▶ [Extract provided]
Bloomberg Proposes Cutting 740 Jobs; City Systems See Greater Losses for Branches, Operating Hours
By Joseph de Avila and Pia Catton
City libraries face another round of severe cutbacks under the new budget, which library officials said could result in more than 1,400 jobs lost, dozens of branch closures and other major service reductions.
According to Mayor Michael Bloomberg's proposed budget, library systems across the five boroughs would see a $31.2 million reduction in their annual subsidy and a loss of 740 jobs covered by city-funded subsidies.
Across the board, that would be an 11.3% reduction, with the Manhattan and Brooklyn libraries seeing the biggest cuts totaling $11.6 million each. How to absorb the cuts was left up to the library systems.
But leaders of the city's individual library systems said the proposed cuts were actually far larger because the mayor's figures don't include cuts previously proposed by the administration for the new fiscal year and because of other budgetary factors.
"It will devastate the system," said Dionne Mack-Harvin, executive director of the Brooklyn Public Library.

▶ [Written instruction 1]
In the article on proposed cuts to New York City libraries, which two library systems would see the biggest cuts, and how large would each be?
▶ [Written instruction 2]
Write the next few paragraphs of the article on proposed cuts to New York City libraries, starting after its final sentence.

▶ [Raw data]

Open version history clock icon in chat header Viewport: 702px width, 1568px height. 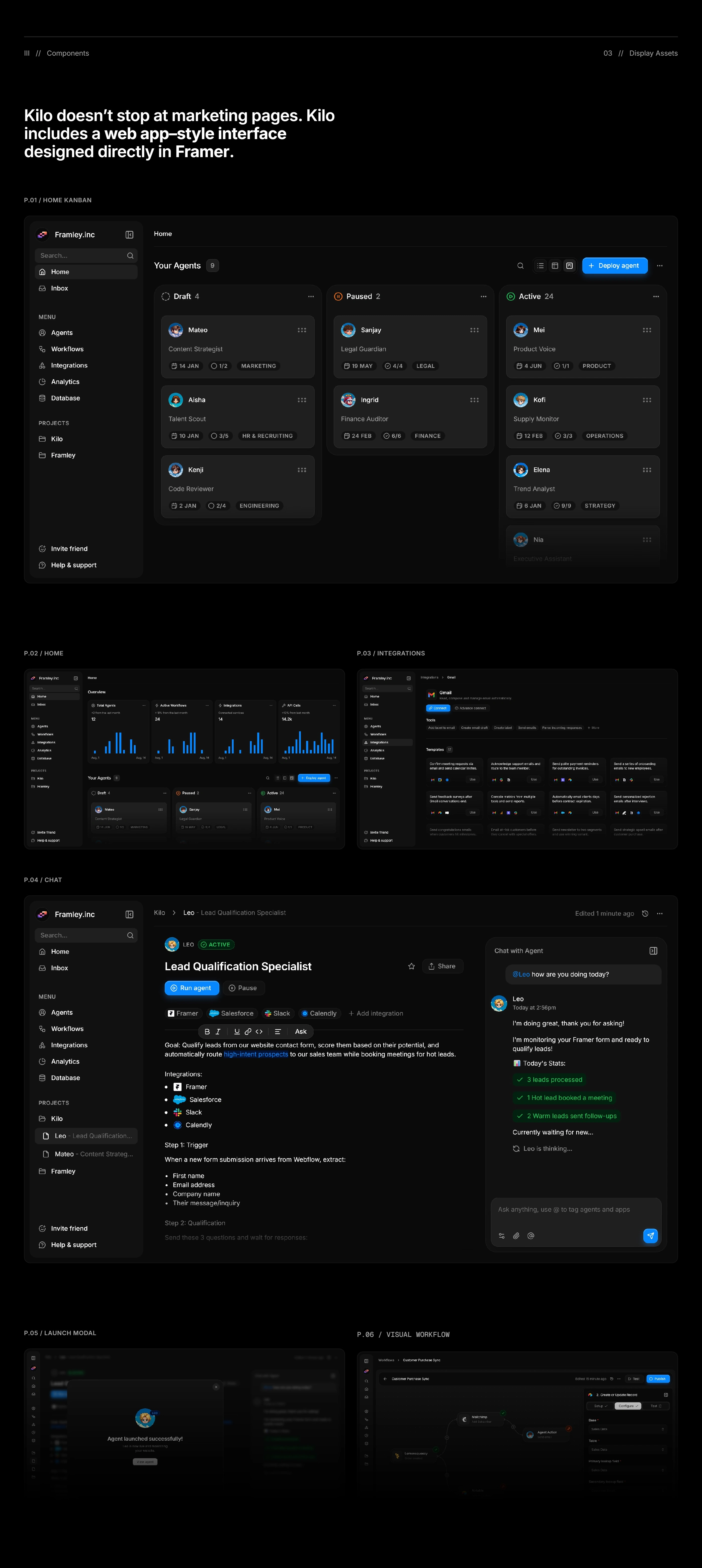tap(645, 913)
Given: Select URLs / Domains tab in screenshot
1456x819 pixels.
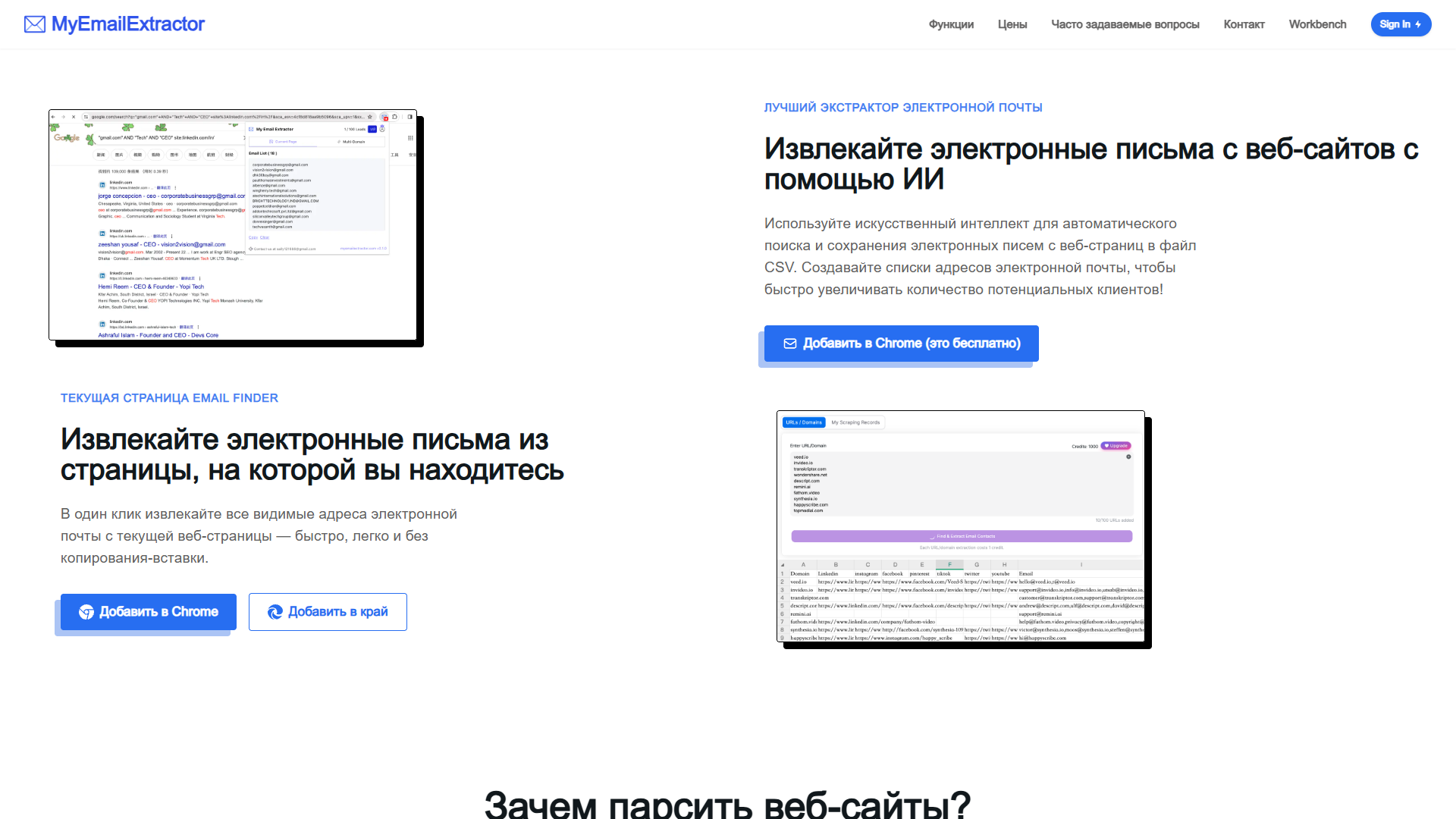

▶ [Exercise output 1]
Manhattan and Brooklyn, at $11.6 million each.

▶ [Exercise output 2]
Bloomberg spokesman Marc LaVorgna said the mayor's proposals reflected needed cuts after reductions in state aid, "What we rolled out today are cuts of those amounts," he said.
Even so, the New York Public Library, which serves the Bronx, Staten Island and Manhattan, said it faces a $37 million cut under the mayor's proposal. That would represent about a 25% cut in the department's budget, which could mean about 740 layoffs in the three boroughs, it said.
If funds aren't restored, the library system said it would have to shut 10 branches and reduce service to four days a week. "What's at stake is the welfare of New Yorkers," said Paul LeClerc, president and chief executive of the New York Public Library.
The Queens Library calculated its reduction under the Bloomberg proposal at $16.9 million, a 17% budget decrease. It said potential layoffs could affect 412 full-time employees, as well as in closing 14 libraries and opening others only two or three days a week.
The director of the Queens system, Thomas Galante, said his organization is doing its best to deal with funding decreases without layoffs. "If these cuts go through, we have no other choice," he said.
"Anyone who loves libraries and anyone has spent their adult lives working in libraries like I have is very upset about it," said Council member Jimmy Van Bramer of Queens, chairman of the committee for libraries and international intergroup relations.
"However, if the state can adopt a budget and that budget is not detrimental to New York, my hope is that we can avert some of the most far-reaching consequences, at least with regards towards libraries."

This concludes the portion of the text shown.